STV-PR: They’re Counting On Your Vote

Well, what now?

It’s all very well to issue a single sustained clarion blast. It’s a little tougher to actually gather forces and have a clear idea of what to do with them.

Nonetheless the last few days have seen the bare, tentative sketching of the kinds of things a push for change would involve.

I warn you, here comes the science bit.

The Single Transferable Vote (STV) version of Proportional Representation (PR) which it is our good fortune to work within is a beautifully crafted tool for ensuring that the range of opinion within both constituencies and the Republic as a whole are broadly represented.

No vote is wasted and on aggregate we get a set of representatives who reflect their constituents. Not only is no vote wasted, but the STV system also ensures that small margins of victory are commonplace, putting a premium on every vote and every preference expressed within that vote.

I’d like to run through the method and meaning of this system at some length for the benefit of people who have been busy living their lives and may have missed that day in primary school. I am far from an expert and there are certain subtleties (such as the method of distributing surpluses) which defy short description even if I had the required knowledge. But for the time being, this may stand as a rough guide to voting in Ireland.

Using the STV-PR system is simplicity itself. You read the list of candidates standing in your constituency and rate them in order of your preference from one to however far down the list you want to go.

The further down the list you go, the greater potential your vote has in affecting the result. Let’s take Tipperary North from the last election as an example. The candidates were.
Coonan, Noel (FG)
Dwan, Bill (PD)
Hocter, Máire (FF)
Lowrey, Michael (Ind)
O’Meara, Kathleen (Lab)
Smith, Michael (FF)

There are three seats available.

I could just plump for Michael Lowrey, writing a 1 beside his name in honour of him showing those Dublin Tribunal barristers a thing or two (sure, wasn’t it his own land he was building on?). Or I could vote all the way down the ticket using whatever criteria I feel like. Maybe I’ve decided to match the candidate’s policies to my own beliefs and vote all the way down in order of how closely they match. Or, I vote for people according to how close to my house they live. Or how lovely they look on their posters. Or I’m a strictly-along-party-lines voter.

Any and all of these factors can be decisive in deciding who gets elected. Who knows what the 340 people who voted for the PD candidate first and gave their second preference votes to Labour’s Kathleen O’Meara felt was their top priority. But whatever it was, our system allows them their opinion and gives it equal weight to all others. Any system so accommodating of personal whim is a joy in itself.
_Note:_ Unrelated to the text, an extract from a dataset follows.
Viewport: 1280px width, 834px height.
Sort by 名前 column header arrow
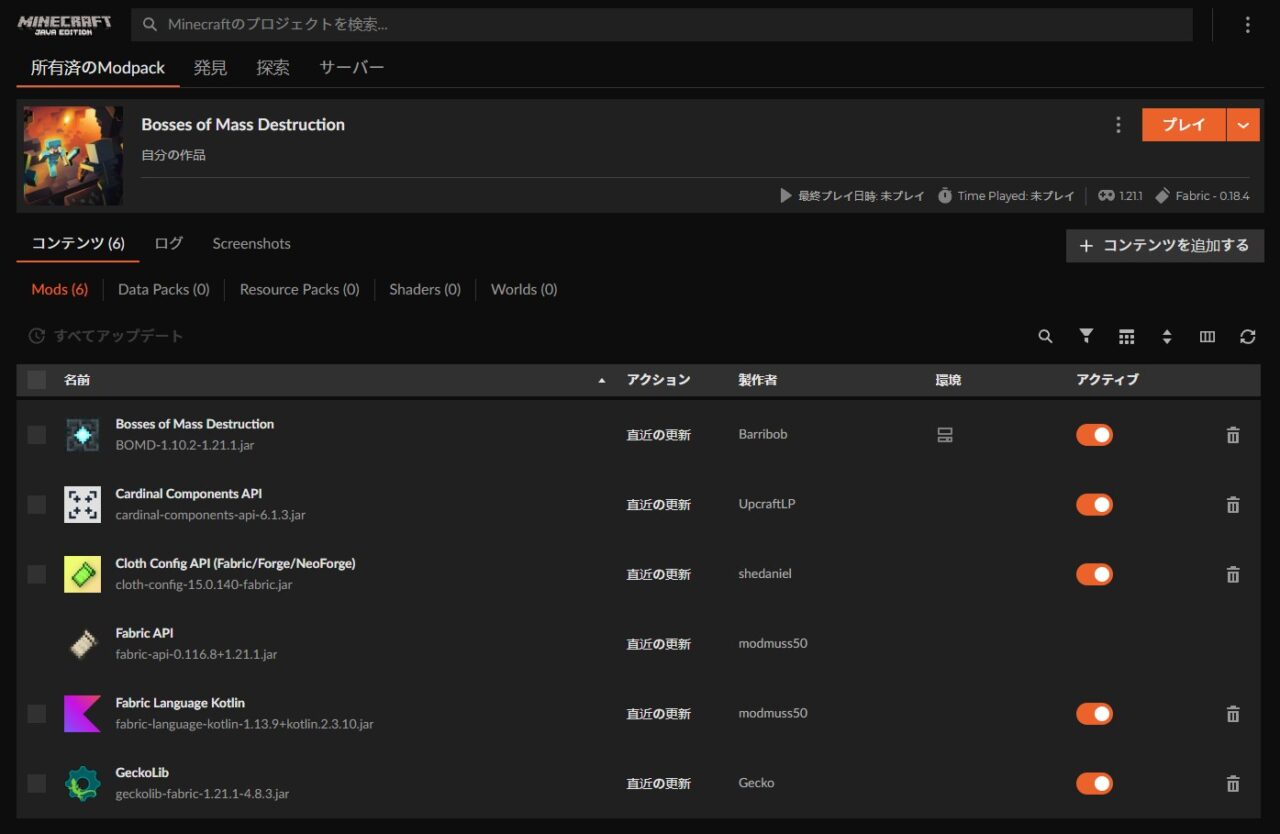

So, you’ve voted and the great count day has arrived. What now?

Well, now things get really fun. Its time to start stacking piles of first preference votes up. Depending on the number of votes, and the number of candidates and whether the moon is in the eighth house of Aquarius, a quota is determined- that’s the winning line.

Discarding spoilt votes, we end up with six piles in Tipperary North. Bill Dwan (PD) gets the lowest score (1,446) so his votes are distributed to the other piles according to their second preferences.

It turned out that PD voters in Tipp-North have catholic tastes. Three hundred odd votes were doled out to each of the remaining candidates. (Not Michael Lowry- he was elected on the first count with more than the 10,242 quota).

Well, nobody has reached the quota line yet so the next smallest pile is eliminated and those votes sent to their next home. And so on until 3 people have reached the quota or they’re the last man standing.

Getting elected on your first preference votes is unusual. Most candidates’ chances of success will depend on their ability to convince people that they’d be acceptable as a second, third or even fifth best choice.

Of course, this also means that if you find a particular candidate uniquely loathsome you can vote for everyone else available, to ensure that your vote will definitely assist one of their rivals. In the 2002 election you would have had 14 chances not to vote for Michael Mulcahy in Dublin South Central, to pick an example almost at random.

I might not have taken all of the chances, but the choice was there.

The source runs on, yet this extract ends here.